Un nouveau président, très attaché à la filière cheval, pour la SAFER Centre
lundi 09 janvier 2017

Pascal Bioulac
Pascal Bioulac © Catherine Roux

Le maire de Lamotte-Beuvron, Pascal Bioulac accède à la présidence de la SAFER du Centre. Il est le premier président à ne pas être par ailleurs actif au sein de la profession agricole. Pourtant, ses connaissances ont fait pencher la balance.

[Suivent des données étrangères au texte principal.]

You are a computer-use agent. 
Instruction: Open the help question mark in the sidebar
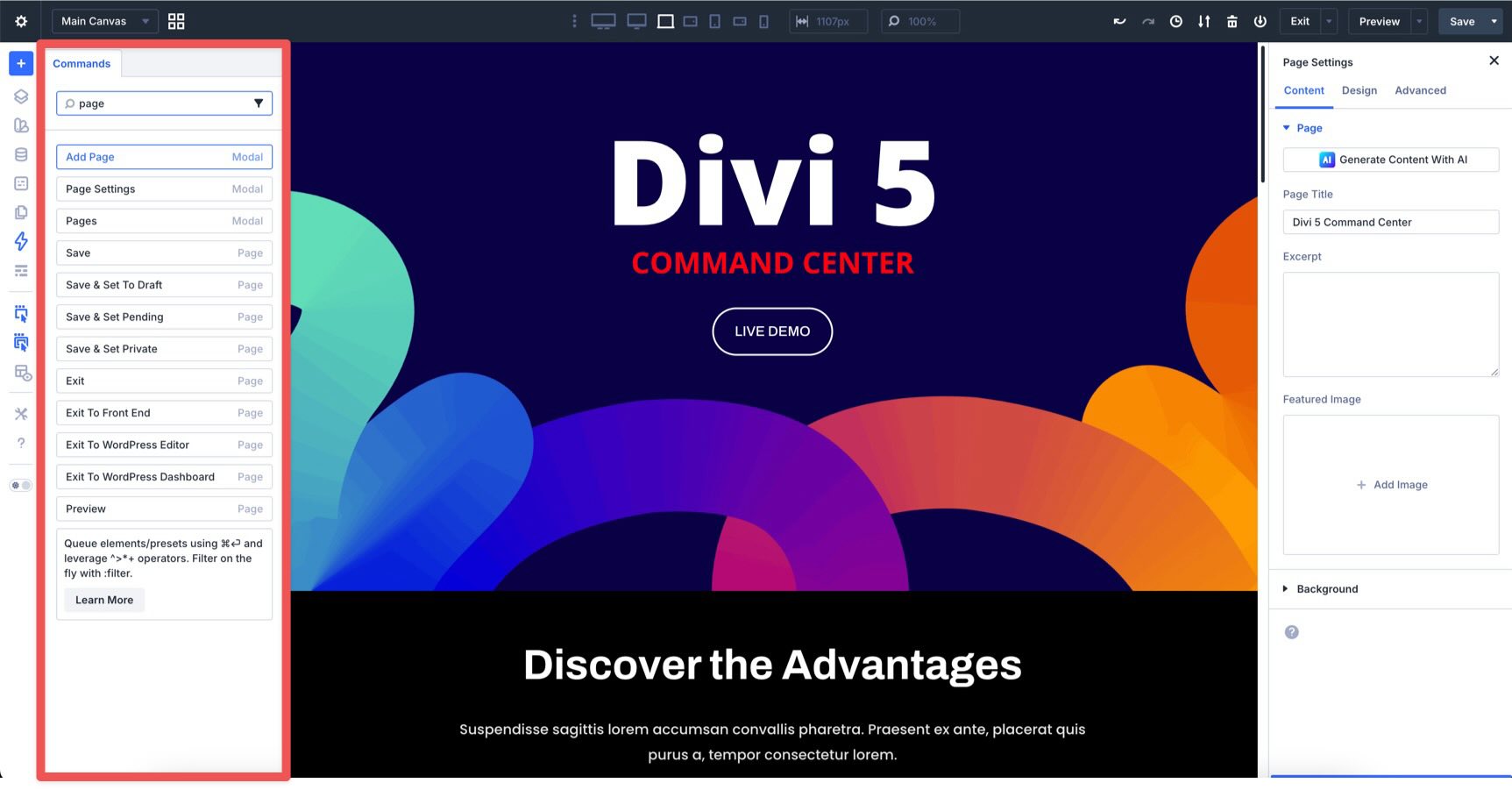pyautogui.click(x=20, y=443)
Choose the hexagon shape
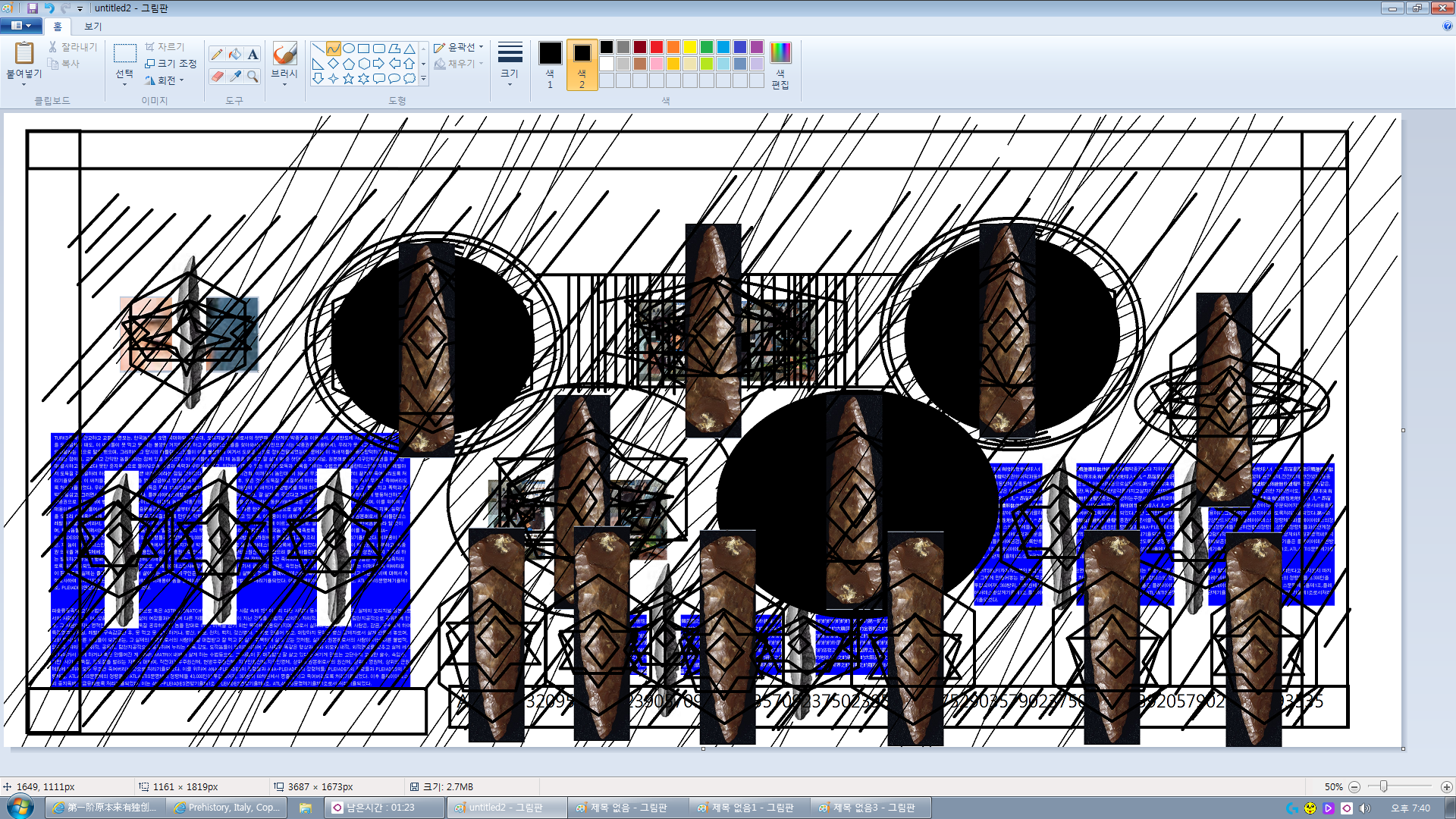1456x819 pixels. (363, 64)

En ce début Janvier, la Safer (société d’aménagement foncier et d’établissement rural) du Centre réunissait son Conseil d’administration et nommait son nouveau PDG en la personne de Pascal Bioulac. Pour mémoire, celui-ci est issu d’une famille Auvergnate, ancien chef d’entreprise équestre dans le Cantal où il était également engagé auprès de la FDSEA. Il a ensuite occupé le siège de directeur du Parc équestre fédéral durant onze ans, poste dont il a démissionné pour entreprendre une carrière politique. Il était par ailleurs Président du Groupement Hippique National, poste dorénavant occupé par Philippe Audigé. Depuis 2014, Pascal Bioulac est maire de Lamotte-Beuvron, également Président du groupe Cheval à la Copa-Cogeca (Comité des organisations professionnelles agricoles de l’Union européenne) sans oublier depuis 2015, son poste de Conseiller départemental du Loir et Cher. C’est à ce titre de représentant du Conseil départemental qu’il participait au sein du Conseil d’administration de la Safer Centre. Aujourd’hui, il en prend la tête alors qu’il n’était pas le candidat de la profession agricole et n’est pas agriculteur. « Ma candidature est venue en concertation avec Maurice Leroy, président du Conseil départemental. Je connais bien la Safer ayant entretenu des relations nombreuses  avec elle alors que j’étais président du GHN». Au cœur de sa nouvelle fonction, Pascal Bioulac confirme son attachement à la filière équestre et la possibilité pour lui d’apporter son expertise en ce domaine.« La Safer peut créer des passerelles en favorisant une nouvelle économie pour la profession agricole où l’équitation a sa place. Je compte apporter une nouvelle vision, un nouveau modèle à l’outil que représente cette structure » souligne celui qui dans un premier temps veut rétablir de bonnes conditions de dialogue avec les organisations professionnelles agricoles.